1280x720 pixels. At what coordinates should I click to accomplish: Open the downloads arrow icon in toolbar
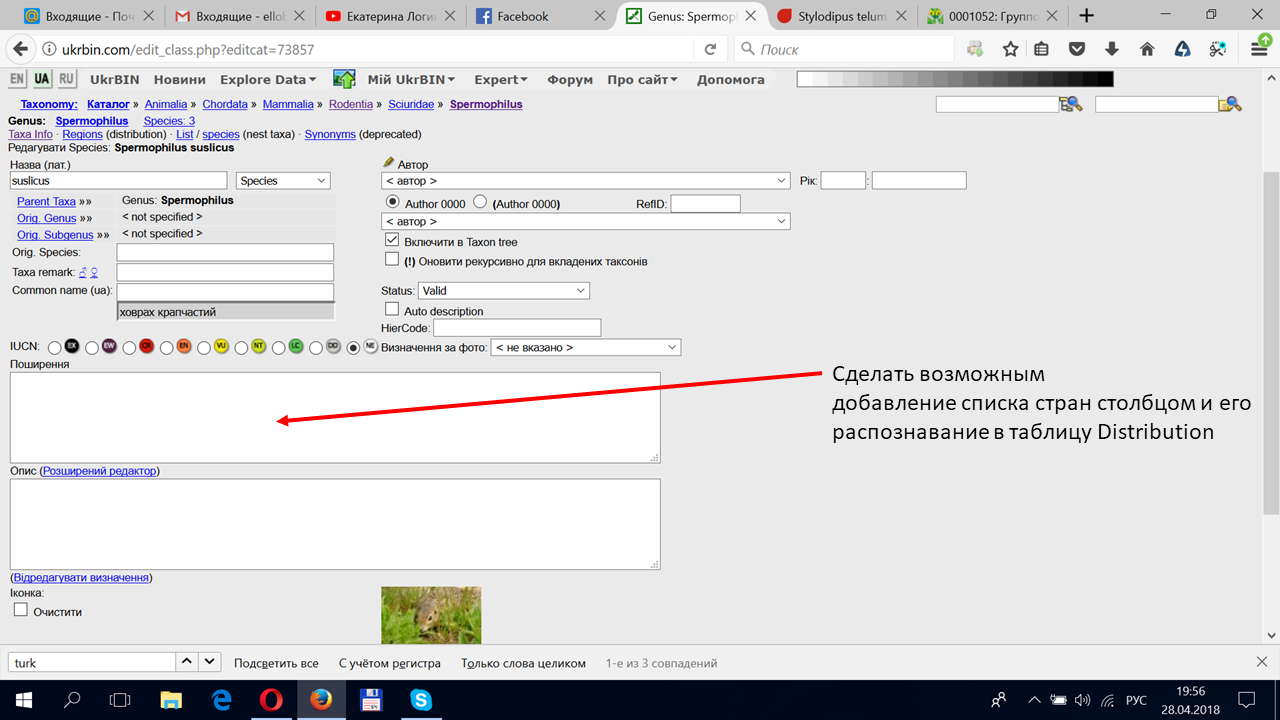pyautogui.click(x=1112, y=49)
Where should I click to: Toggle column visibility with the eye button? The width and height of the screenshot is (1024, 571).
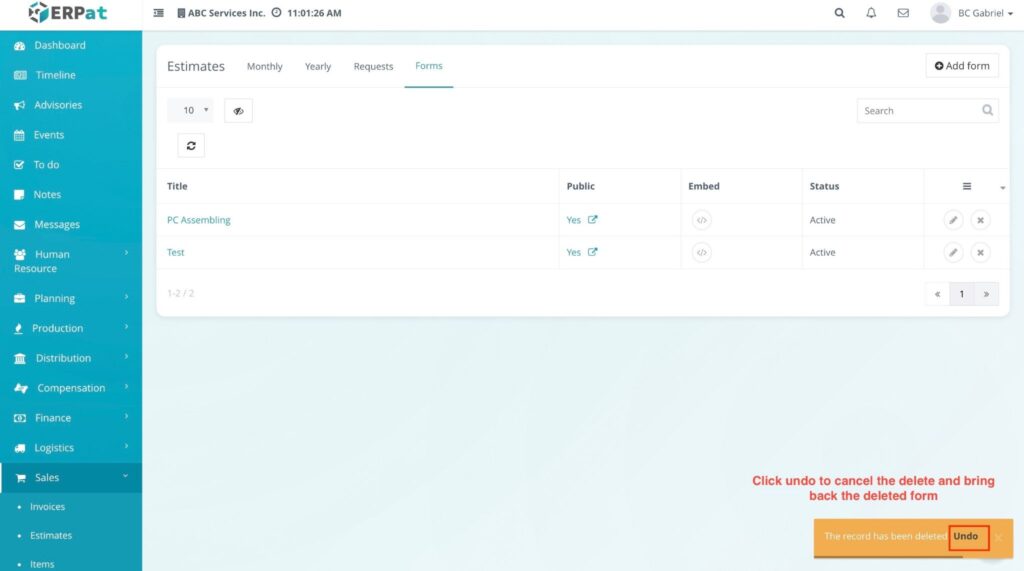(x=238, y=111)
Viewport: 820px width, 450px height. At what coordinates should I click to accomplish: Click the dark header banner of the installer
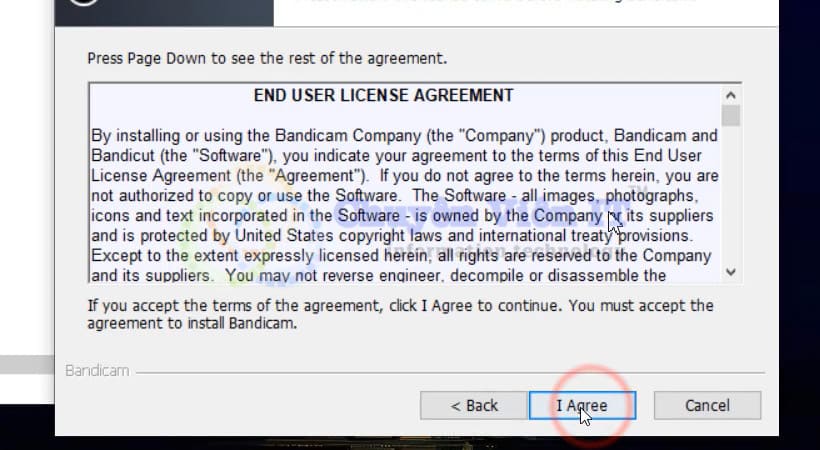164,13
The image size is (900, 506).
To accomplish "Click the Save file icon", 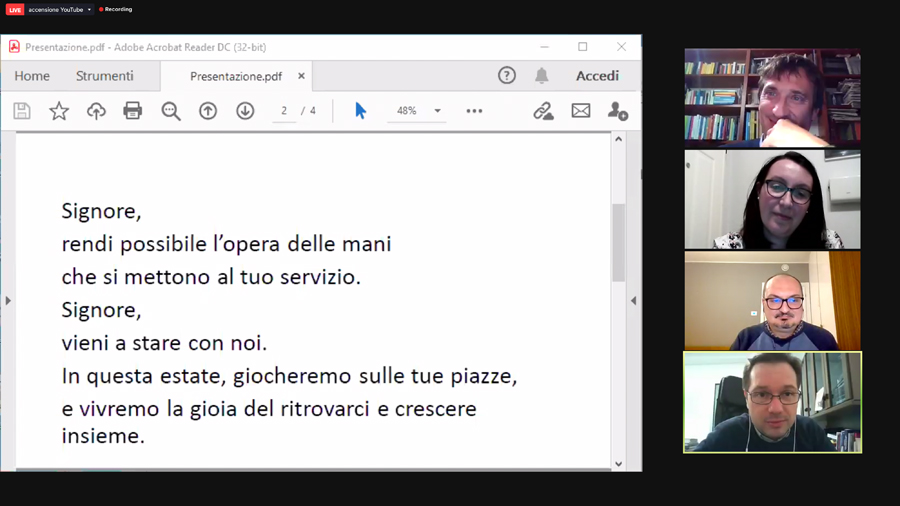I will click(22, 111).
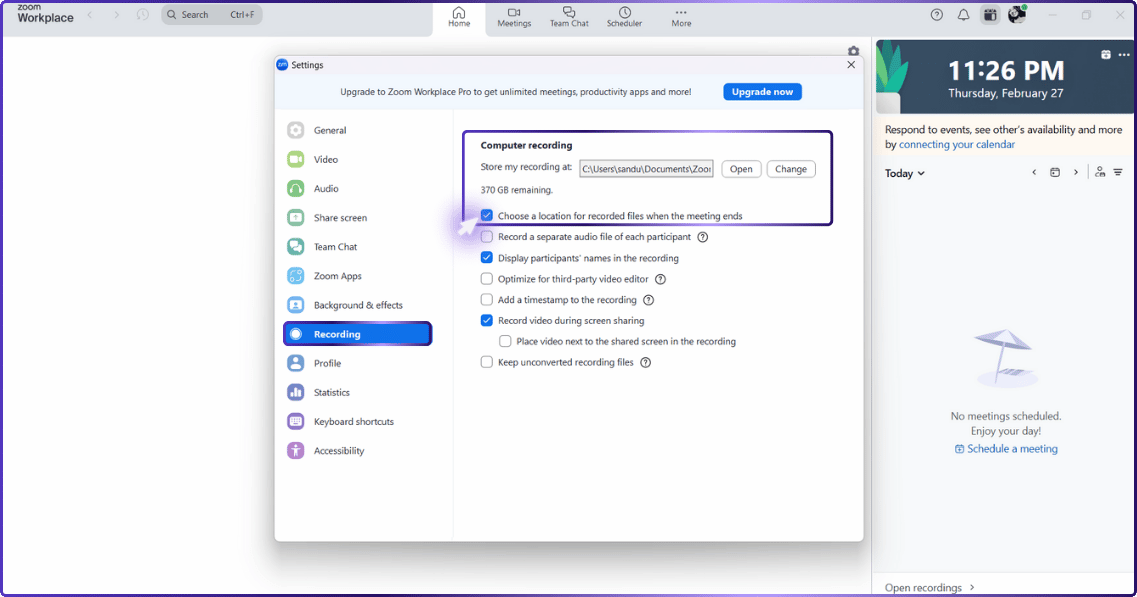This screenshot has width=1137, height=597.
Task: Enable Record a separate audio file checkbox
Action: [x=487, y=237]
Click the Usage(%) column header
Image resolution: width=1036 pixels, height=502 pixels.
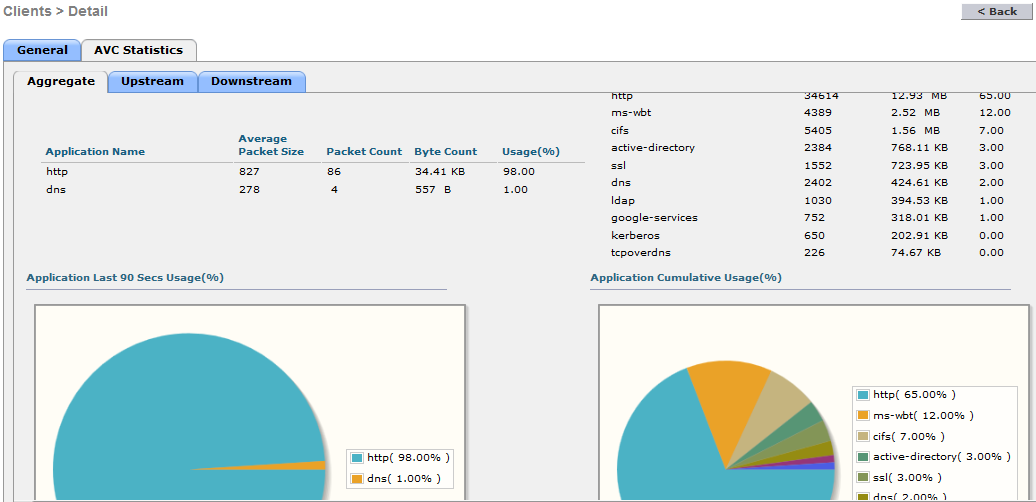[531, 152]
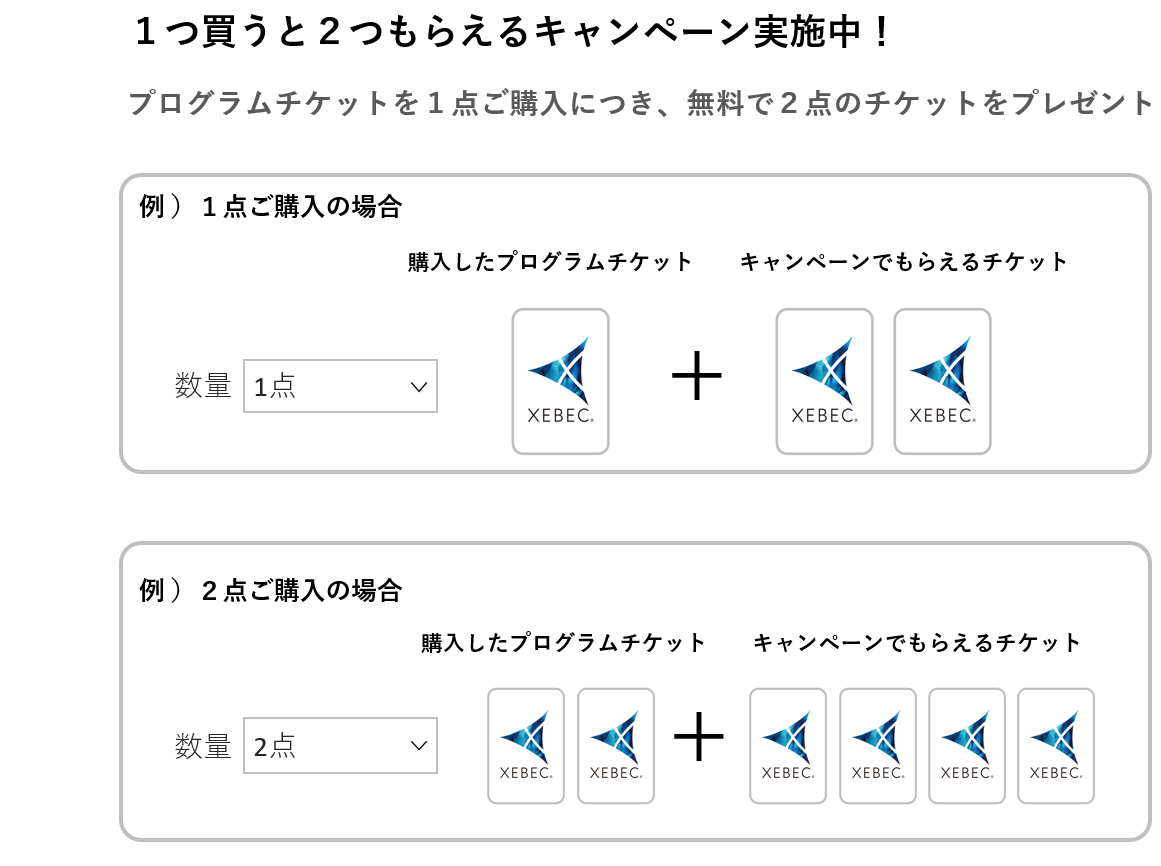Click chevron arrow of the 2点 dropdown
Screen dimensions: 1161x866
(419, 745)
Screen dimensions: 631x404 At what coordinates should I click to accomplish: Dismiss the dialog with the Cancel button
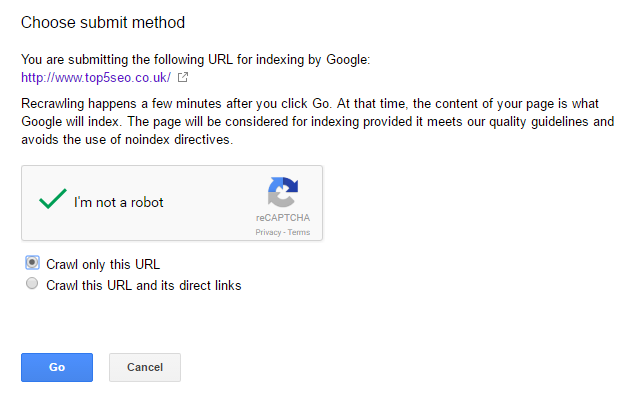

=======

REQUIRED ACTION | All lines from the first in the listing above to the line containing "The image size is (900, 506).", inclusive, go in the output exactly as they are; no pictures go in.

OUTPUT |
1280x720 pixels. At what coordinates should I click to accomplish: Open the downloads arrow icon in toolbar
pyautogui.click(x=1112, y=49)
Where should I click to: Toggle column visibility with the eye button? The width and height of the screenshot is (1024, 571).
(x=238, y=111)
Viewport: 820px width, 450px height. At what coordinates should I click to accomplish: Click the dark header banner of the installer
164,13
The image size is (900, 506).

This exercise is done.